Rewrite everything from the start of the rows down through the line containing "Seriale (24, 2260)", including the requests. Scale every coordinate in the answers by 0.95 and round each result to a whole number, with halves rounding up.

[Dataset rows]
────────────────────────────────────────
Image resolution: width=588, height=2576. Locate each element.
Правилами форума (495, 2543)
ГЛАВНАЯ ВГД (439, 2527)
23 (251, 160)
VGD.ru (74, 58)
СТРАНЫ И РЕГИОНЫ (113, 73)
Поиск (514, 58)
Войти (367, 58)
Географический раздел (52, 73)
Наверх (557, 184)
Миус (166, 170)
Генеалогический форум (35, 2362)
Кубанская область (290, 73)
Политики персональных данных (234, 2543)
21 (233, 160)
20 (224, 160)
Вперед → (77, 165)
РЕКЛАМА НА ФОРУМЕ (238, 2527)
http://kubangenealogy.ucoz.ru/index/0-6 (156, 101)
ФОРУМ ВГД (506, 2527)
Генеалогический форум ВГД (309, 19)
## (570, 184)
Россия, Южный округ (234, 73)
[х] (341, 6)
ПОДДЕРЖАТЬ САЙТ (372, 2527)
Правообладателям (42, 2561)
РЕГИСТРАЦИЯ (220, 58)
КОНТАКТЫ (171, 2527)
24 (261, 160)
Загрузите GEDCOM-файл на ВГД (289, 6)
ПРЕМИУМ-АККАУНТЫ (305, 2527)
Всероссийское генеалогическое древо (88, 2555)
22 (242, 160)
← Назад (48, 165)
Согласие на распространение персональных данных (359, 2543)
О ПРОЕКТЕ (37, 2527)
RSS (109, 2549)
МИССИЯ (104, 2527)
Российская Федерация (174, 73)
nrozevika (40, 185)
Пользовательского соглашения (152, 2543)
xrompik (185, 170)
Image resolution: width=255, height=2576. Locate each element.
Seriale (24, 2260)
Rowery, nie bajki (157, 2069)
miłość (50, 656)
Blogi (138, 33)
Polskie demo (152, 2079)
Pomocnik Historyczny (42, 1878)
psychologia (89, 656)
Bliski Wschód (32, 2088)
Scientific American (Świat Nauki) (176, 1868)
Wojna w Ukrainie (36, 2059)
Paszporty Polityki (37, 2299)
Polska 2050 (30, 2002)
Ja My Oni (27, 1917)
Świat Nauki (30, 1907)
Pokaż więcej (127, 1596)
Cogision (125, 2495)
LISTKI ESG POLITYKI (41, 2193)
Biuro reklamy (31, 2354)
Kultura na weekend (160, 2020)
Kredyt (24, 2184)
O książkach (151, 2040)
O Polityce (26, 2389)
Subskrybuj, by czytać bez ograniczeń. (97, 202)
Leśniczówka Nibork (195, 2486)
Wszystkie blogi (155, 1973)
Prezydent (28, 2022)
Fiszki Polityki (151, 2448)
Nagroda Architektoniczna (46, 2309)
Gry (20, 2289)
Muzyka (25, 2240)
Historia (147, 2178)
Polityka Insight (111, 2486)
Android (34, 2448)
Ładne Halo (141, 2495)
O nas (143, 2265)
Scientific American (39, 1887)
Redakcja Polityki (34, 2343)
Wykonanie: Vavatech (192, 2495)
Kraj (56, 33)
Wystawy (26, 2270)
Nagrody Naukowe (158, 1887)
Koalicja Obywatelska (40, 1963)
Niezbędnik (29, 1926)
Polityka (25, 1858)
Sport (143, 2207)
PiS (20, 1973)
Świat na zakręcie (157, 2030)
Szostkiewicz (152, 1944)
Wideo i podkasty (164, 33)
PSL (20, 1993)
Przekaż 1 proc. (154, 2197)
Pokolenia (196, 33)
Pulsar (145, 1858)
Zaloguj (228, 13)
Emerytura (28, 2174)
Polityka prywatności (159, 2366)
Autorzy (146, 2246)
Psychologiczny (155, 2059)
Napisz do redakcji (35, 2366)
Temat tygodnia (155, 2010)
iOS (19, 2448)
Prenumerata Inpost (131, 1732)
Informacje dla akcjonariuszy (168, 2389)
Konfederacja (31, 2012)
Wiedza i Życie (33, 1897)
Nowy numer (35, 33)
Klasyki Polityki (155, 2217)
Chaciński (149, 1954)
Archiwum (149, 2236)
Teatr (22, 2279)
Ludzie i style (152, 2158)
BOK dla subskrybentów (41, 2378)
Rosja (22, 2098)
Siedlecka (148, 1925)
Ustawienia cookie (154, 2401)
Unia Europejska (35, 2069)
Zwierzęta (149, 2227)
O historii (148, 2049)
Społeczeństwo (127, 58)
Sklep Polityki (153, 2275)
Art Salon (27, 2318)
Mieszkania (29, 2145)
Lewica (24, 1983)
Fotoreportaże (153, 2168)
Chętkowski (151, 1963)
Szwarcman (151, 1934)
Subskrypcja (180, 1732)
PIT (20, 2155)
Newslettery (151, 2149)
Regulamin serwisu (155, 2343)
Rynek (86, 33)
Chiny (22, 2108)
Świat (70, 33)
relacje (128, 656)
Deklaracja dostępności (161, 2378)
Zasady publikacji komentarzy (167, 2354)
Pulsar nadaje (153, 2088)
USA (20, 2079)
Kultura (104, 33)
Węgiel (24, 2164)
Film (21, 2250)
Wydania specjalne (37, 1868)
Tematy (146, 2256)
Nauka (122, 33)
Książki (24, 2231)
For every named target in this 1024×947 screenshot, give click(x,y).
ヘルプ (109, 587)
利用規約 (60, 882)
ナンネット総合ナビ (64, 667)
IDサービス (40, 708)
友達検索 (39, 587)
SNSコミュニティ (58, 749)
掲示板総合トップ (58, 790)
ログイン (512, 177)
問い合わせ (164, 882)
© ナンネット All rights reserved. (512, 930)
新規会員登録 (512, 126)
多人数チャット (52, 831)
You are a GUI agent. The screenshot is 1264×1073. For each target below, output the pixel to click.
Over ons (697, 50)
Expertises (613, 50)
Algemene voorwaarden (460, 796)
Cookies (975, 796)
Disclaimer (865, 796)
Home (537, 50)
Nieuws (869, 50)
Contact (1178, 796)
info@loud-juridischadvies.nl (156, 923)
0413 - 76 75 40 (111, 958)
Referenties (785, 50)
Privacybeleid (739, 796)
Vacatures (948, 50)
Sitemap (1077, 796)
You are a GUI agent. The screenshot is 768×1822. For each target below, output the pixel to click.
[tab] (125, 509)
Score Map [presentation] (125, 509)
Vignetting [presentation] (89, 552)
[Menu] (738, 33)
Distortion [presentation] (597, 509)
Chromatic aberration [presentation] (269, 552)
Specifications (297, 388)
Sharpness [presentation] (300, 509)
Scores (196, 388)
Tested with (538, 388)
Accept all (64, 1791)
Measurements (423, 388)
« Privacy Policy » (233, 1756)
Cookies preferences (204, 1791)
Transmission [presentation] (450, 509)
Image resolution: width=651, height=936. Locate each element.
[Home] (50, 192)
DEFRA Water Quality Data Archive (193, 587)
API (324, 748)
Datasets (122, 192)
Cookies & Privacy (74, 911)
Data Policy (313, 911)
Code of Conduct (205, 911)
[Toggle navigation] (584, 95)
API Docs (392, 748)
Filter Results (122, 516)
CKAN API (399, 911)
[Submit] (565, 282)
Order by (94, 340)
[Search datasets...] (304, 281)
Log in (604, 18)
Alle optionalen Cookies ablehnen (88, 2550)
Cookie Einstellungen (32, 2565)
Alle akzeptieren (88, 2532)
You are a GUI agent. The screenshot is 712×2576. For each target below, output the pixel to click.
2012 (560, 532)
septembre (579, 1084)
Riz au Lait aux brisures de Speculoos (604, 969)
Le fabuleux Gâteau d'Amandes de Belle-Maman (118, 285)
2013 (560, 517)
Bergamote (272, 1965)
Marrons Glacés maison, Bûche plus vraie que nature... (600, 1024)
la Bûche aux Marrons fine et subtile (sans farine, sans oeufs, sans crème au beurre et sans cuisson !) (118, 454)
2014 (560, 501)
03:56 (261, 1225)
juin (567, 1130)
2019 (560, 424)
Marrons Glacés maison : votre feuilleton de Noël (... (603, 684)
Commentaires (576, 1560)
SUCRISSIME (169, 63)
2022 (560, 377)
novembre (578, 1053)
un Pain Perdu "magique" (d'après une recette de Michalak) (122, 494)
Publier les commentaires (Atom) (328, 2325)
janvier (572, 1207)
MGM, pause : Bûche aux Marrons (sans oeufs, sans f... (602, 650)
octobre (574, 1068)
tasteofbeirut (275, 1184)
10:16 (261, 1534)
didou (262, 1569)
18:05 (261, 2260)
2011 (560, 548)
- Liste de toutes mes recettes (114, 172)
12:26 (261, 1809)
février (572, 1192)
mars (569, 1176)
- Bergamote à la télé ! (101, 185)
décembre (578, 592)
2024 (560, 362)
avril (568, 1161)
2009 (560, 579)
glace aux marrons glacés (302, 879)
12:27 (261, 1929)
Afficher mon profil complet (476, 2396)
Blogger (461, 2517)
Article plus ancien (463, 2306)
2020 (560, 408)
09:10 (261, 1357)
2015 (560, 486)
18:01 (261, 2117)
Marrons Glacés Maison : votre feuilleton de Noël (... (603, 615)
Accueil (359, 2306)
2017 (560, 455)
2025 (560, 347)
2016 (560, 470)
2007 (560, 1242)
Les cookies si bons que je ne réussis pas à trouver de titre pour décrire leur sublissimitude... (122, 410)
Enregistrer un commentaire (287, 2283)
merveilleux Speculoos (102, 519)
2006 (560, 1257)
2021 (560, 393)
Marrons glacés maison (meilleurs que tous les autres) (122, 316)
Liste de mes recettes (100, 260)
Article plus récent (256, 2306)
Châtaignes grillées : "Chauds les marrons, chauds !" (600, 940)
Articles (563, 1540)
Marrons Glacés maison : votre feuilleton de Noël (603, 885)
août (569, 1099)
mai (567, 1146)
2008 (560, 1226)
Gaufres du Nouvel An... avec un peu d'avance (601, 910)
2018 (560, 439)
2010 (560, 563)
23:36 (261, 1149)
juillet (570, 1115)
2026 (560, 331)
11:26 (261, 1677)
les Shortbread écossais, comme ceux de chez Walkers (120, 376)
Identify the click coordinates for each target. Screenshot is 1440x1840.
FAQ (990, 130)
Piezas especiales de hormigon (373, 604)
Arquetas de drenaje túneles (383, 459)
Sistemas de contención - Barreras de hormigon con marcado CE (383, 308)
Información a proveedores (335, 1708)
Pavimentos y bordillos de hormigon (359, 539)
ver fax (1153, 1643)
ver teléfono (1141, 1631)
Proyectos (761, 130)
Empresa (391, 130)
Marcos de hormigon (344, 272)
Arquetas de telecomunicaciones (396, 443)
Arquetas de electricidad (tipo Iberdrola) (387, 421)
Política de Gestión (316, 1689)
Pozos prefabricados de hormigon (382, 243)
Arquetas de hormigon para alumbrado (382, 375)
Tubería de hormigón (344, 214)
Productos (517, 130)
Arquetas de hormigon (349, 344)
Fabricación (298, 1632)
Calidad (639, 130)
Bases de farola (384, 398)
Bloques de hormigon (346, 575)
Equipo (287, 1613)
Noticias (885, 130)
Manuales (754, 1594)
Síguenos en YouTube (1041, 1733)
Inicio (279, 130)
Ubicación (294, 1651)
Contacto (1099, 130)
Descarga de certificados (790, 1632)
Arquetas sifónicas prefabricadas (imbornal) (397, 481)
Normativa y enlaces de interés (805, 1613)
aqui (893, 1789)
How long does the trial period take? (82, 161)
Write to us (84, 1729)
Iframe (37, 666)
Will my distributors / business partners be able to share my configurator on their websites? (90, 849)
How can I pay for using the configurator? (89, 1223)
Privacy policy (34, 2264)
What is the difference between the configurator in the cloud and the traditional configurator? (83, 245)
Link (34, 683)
────────────────────────────────────────
> _Final answer_:
Image resolution: width=588, height=2576. Locate each element.
Правилами форума (470, 2416)
ГЛАВНАЯ ВГД (417, 2401)
23 (238, 152)
VGD.ru (70, 55)
СТРАНЫ И РЕГИОНЫ (107, 69)
Поиск (488, 55)
Войти (349, 55)
Географический раздел (49, 69)
Наверх (529, 175)
Миус (158, 162)
Генеалогический форум (33, 2244)
Кубанская область (276, 69)
Политики персональных данных (222, 2416)
21 (221, 152)
20 (213, 152)
Вперед → (73, 157)
РЕКЛАМА НА ФОРУМЕ (226, 2401)
http://kubangenealogy.ucoz.ru/index/0-6 (148, 96)
ФОРУМ ВГД (481, 2401)
Генеалогический форум ВГД (294, 18)
## (542, 175)
Россия, Южный округ (222, 69)
[х] (324, 6)
ПОДДЕРЖАТЬ САЙТ (353, 2401)
Правообладателям (40, 2433)
РЕГИСТРАЦИЯ (209, 55)
КОНТАКТЫ (162, 2401)
24 (248, 152)
Загрузите GEDCOM-файл на ВГД (275, 6)
ПРЕМИУМ-АККАУНТЫ (290, 2401)
Всероссийское генеалогическое древо (84, 2427)
22 (230, 152)
← Назад (46, 157)
Согласие на распространение персональных данных (341, 2416)
О ПРОЕКТЕ (35, 2401)
RSS (104, 2422)
МИССИЯ (99, 2401)
Российская Федерация (165, 69)
nrozevika (38, 176)
Пользовательского соглашения (144, 2416)
xrompik (176, 162)
Image resolution: width=255, height=2576. Locate each element.
Seriale (23, 2147)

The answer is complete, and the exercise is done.